The Connecticut State Colleges and Universities System is facing a significant budget deficit this fiscal year, and ConnSCU officials are hoping the state will step in and pick up most the tab.
ConnSCU governs 12 Connecticut's Community Colleges; Central, Eastern, Western and Southern Connecticut State Universities, and Charter Oak State College. The projected $18 to $20 million budget gap accounts for about two percent of ConnSCU's overall budget.
In a report at The Connecticut Mirror, Jacqueline Rabe Thomas says a big reason for the gap was an unexpected change in retirement benefits. "They were told back in July that they would need to contribute more (to their retirement fund) than they had budgeted for," says Rabe Thomas. "For example, if you have an employee earning $50,000 annually, they would need to contribute for one plan $27,500 a year versus last year, when it was closer to $20,000 per employee."

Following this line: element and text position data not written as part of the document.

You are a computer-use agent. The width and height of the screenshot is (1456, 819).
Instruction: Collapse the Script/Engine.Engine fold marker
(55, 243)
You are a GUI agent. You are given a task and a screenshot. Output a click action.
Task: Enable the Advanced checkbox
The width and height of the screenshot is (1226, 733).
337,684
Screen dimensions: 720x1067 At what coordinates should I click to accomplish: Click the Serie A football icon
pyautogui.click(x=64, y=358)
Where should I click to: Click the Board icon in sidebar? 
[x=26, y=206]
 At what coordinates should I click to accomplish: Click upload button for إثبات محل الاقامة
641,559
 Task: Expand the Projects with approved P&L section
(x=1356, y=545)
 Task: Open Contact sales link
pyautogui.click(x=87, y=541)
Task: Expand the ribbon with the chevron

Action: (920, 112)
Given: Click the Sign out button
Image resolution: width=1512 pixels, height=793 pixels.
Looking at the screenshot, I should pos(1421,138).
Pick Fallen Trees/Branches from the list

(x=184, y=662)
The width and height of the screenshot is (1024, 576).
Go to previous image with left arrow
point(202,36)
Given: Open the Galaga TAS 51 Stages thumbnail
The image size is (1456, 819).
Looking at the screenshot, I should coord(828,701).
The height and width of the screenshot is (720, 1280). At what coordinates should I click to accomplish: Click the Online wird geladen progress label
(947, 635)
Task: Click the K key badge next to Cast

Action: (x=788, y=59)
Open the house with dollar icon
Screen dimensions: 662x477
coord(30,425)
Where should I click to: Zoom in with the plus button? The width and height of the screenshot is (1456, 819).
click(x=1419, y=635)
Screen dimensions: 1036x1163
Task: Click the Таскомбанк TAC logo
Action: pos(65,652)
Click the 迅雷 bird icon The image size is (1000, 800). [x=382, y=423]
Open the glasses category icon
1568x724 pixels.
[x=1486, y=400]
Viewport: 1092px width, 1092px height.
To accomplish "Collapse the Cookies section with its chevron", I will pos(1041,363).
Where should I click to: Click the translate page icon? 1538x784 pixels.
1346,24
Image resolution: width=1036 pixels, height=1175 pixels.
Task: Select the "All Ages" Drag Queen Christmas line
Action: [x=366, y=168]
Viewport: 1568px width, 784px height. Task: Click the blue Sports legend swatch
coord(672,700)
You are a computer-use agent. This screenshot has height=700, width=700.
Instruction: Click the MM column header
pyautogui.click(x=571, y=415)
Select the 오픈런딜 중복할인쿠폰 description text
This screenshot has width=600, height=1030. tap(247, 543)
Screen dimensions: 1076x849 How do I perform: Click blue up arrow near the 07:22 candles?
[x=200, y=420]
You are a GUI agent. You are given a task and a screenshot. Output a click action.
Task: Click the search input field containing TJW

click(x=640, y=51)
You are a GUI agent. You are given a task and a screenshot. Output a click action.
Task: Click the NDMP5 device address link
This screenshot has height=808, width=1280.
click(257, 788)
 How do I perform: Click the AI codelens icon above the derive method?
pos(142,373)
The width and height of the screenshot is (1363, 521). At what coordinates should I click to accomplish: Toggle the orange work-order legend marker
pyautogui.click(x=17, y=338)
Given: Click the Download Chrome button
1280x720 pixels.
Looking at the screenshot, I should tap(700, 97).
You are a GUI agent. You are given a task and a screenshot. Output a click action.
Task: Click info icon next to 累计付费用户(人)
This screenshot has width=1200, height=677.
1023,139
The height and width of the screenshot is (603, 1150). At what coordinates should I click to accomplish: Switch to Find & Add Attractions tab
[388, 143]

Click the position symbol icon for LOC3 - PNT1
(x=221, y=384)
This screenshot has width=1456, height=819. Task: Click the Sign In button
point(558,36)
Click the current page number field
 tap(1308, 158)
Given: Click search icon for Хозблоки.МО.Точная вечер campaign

Rabe Thomas says a change in health benefits and across the board pay raises also contributed to the deficit. ConnSCU officials say the state has covered budget shortfalls in the past, and is hoping they will take on $12 to $15 million of the deficit.
If the state denies the request, ConnSCU will either have to raid their emergency fund, or cut programs and staff even further. Back in June the presidents of the 12 community colleges were advised by the Board of Regents to come up with ways to do more with less, while simultaneously trying to increase class sizes.